There are four different plans (with different qualifying criteria) which can be set up to save for future medical expenses. In the paragraphs below, the different plans are named, followed by a brief description of each plan. For complete information, refer to IRS Pub 969.


Medical Savings Accounts (MSAs) (Click the link for the Wikipedia article)

Legislation creating MSAs (aka Archer MSAs) was passed in 1996. An MSA is a tax-exempt trust or custodial account that is set up with a U.S. financial institution (such as a bank or an insurance company) in which you can save money exclusively for future medical expenses. (ref Form 8853)

MSAs were intended to be used by self-employed individuals and small businesses with fewer than 50 employees. This program ended December 31, 2007.


Health Savings Accounts (HSAs) (Click the link for the Wikipedia article)

Legislation creating HSAs was passed in 2003, and effectively replaced MSAs. HSAs are a tax-exempt trust or custodial account set up with a qualified HSA trustee to pay or reimburse certain medical expenses you incur. (ref Form 8889)

HSAs can be used by employers of all sizes.
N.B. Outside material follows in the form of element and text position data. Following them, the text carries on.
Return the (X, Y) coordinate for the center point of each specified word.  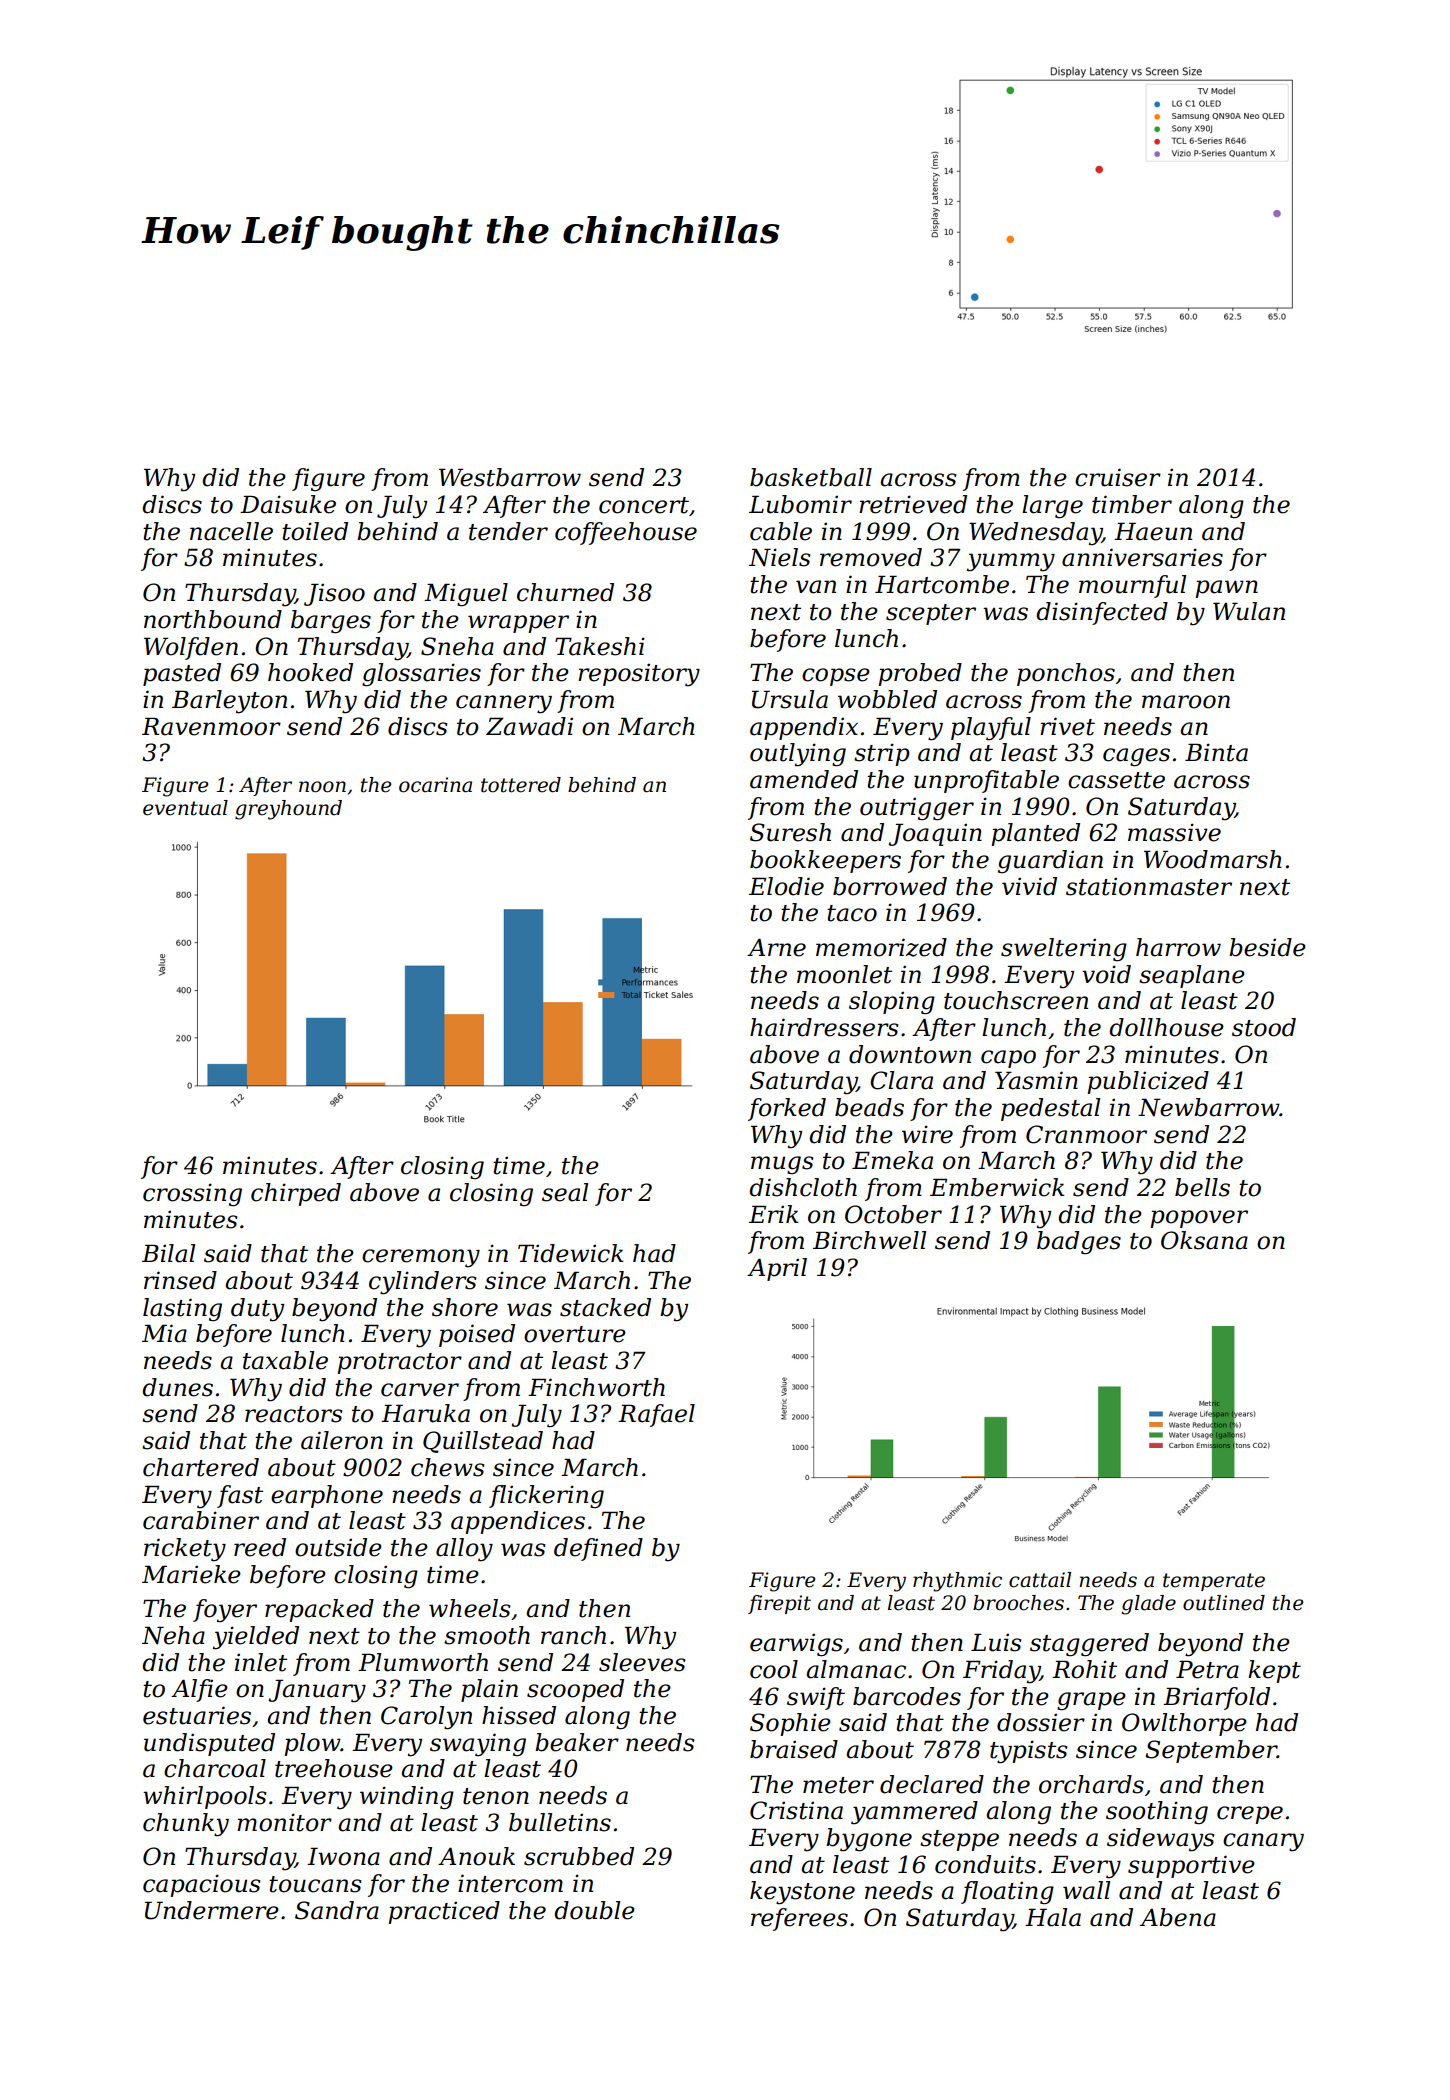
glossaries (421, 675)
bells (1202, 1187)
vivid (1029, 886)
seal (565, 1192)
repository (639, 675)
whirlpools (204, 1797)
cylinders (422, 1283)
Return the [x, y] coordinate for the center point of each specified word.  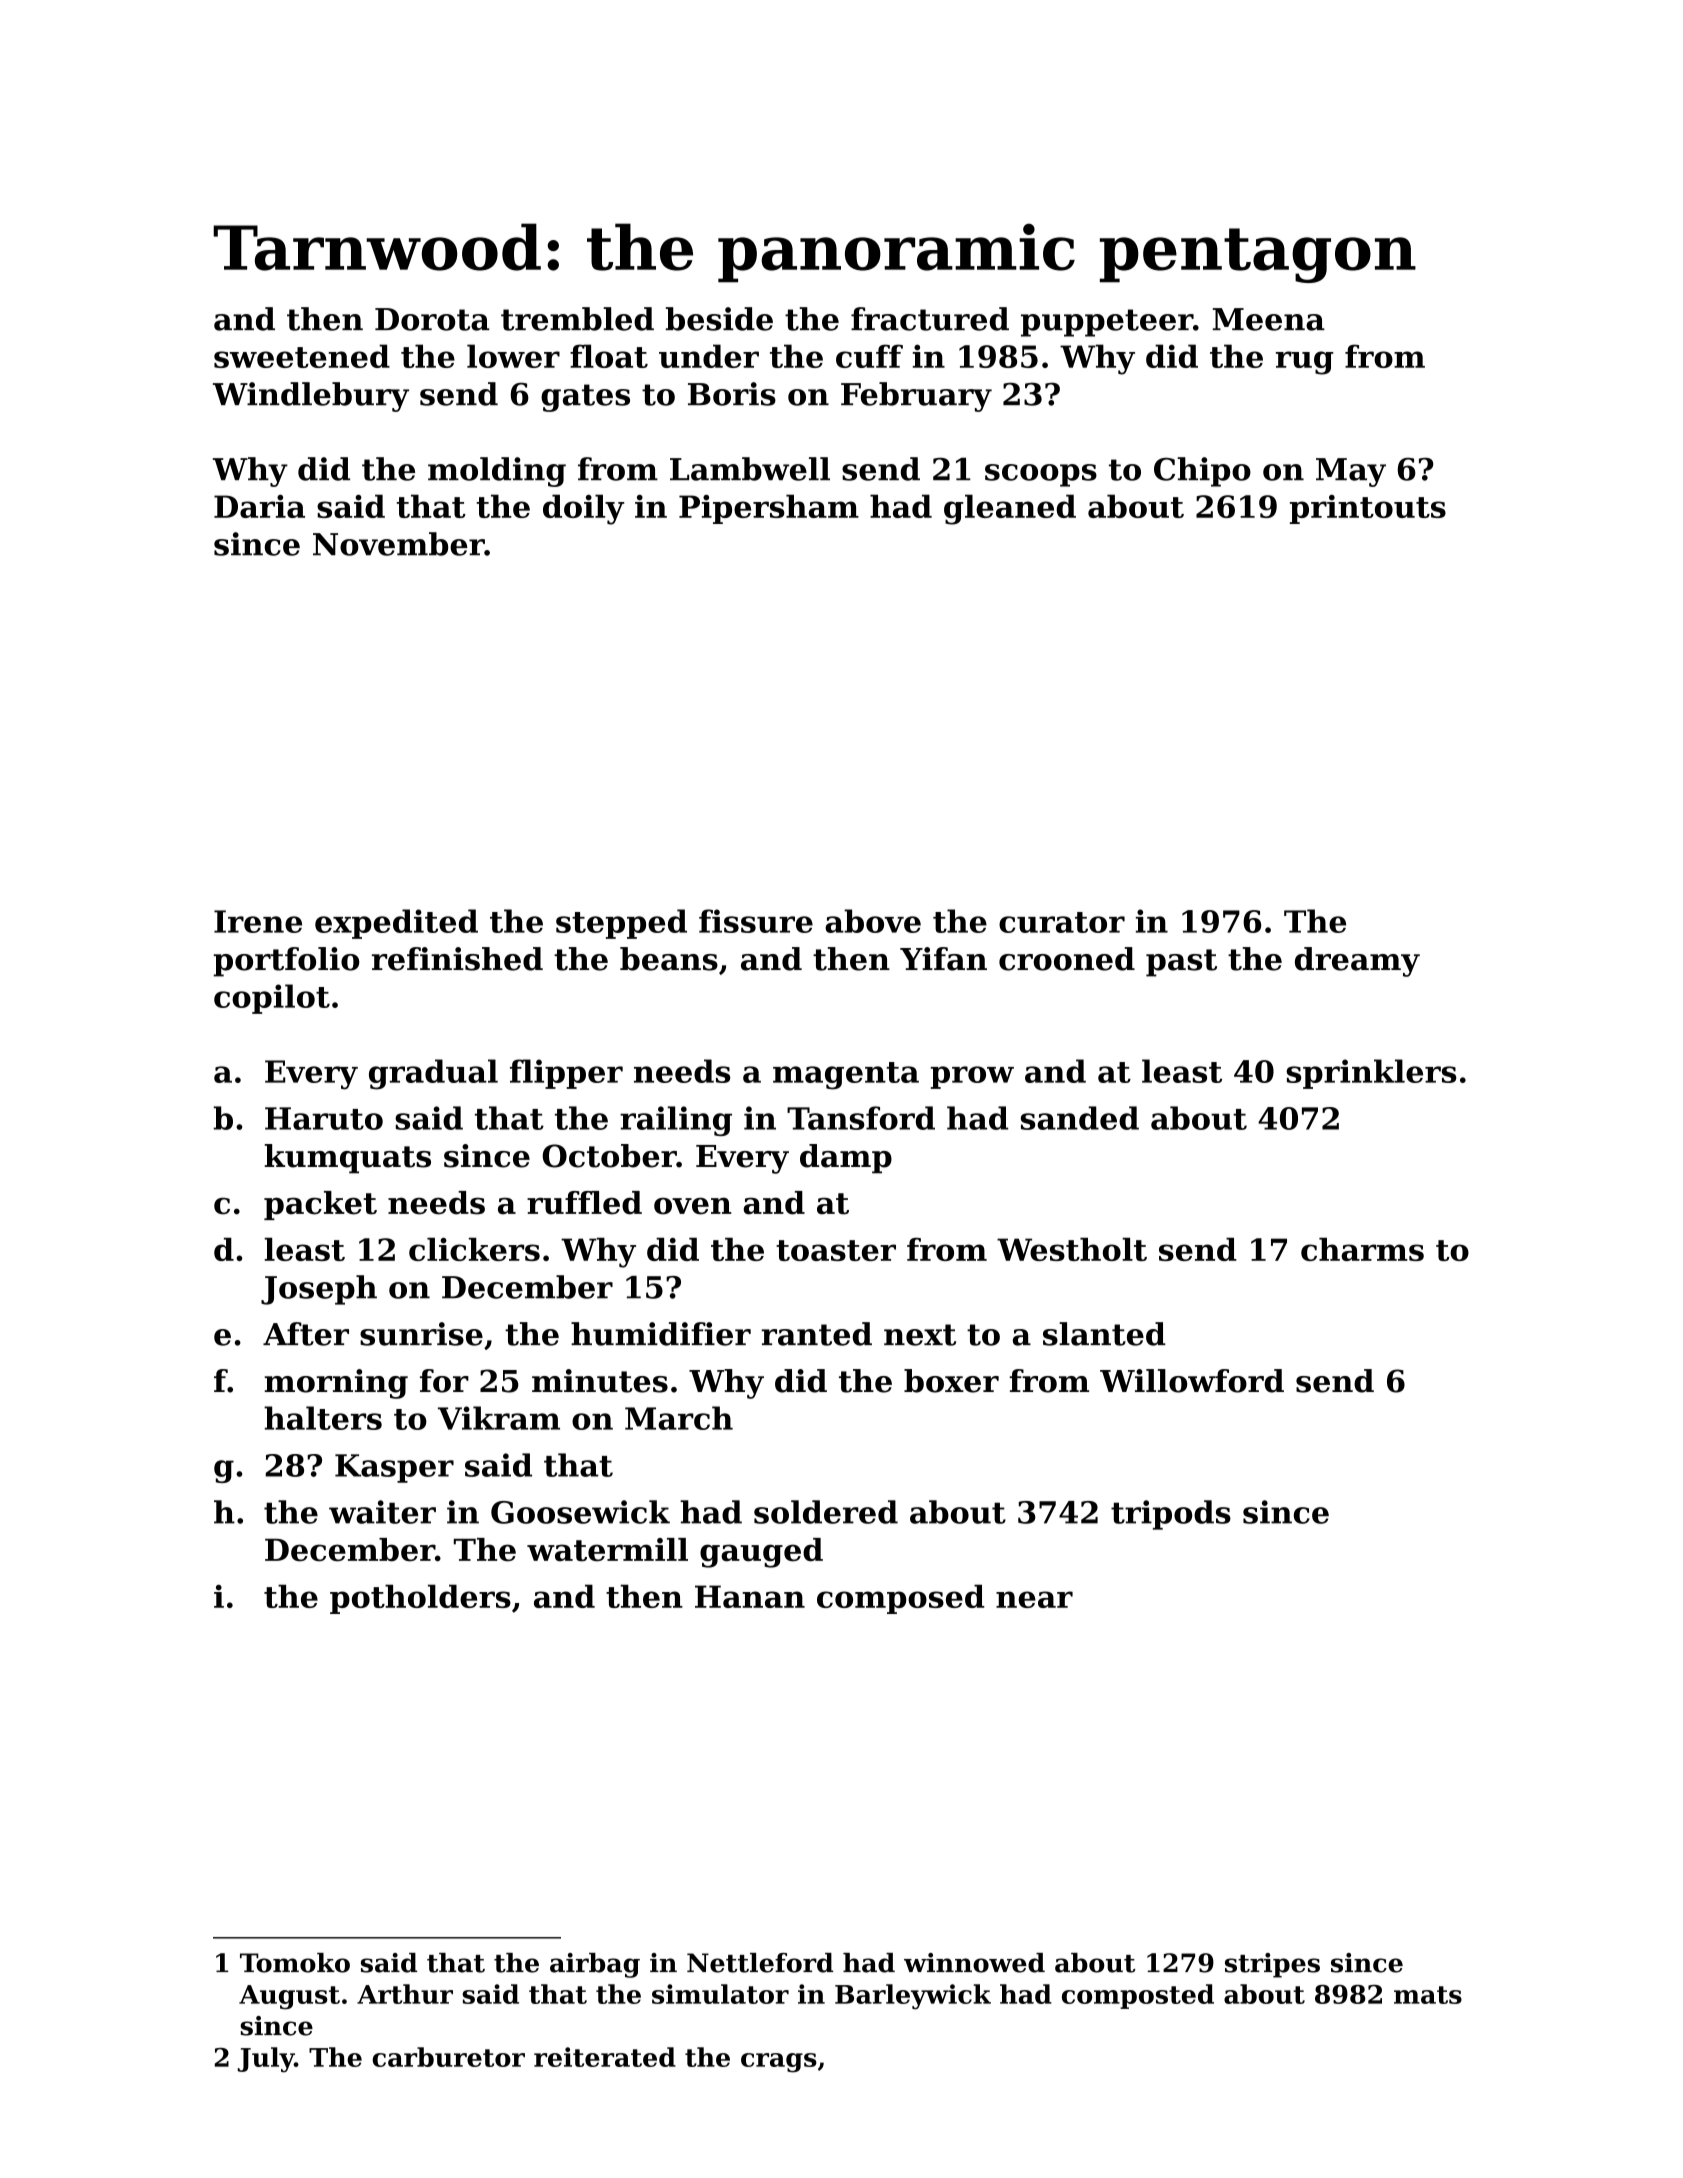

Flexible Spending Accounts (FSAs) (Click the link for the Wikipedia article)

An FSA allows an employee to set aside a portion of earnings to pay for qualified expenses as established in the cafeteria plan, most commonly for medical expenses but often for dependent care or other expenses.


Health Reimbursement Account (Click the link for the Wikipedia article)

HRAs are funded solely by an employer. Employees are reimbursed tax free for qualified medical expenses up to a maximum dollar amount for a coverage period. An HRA may be offered with other health plans, including FSAs.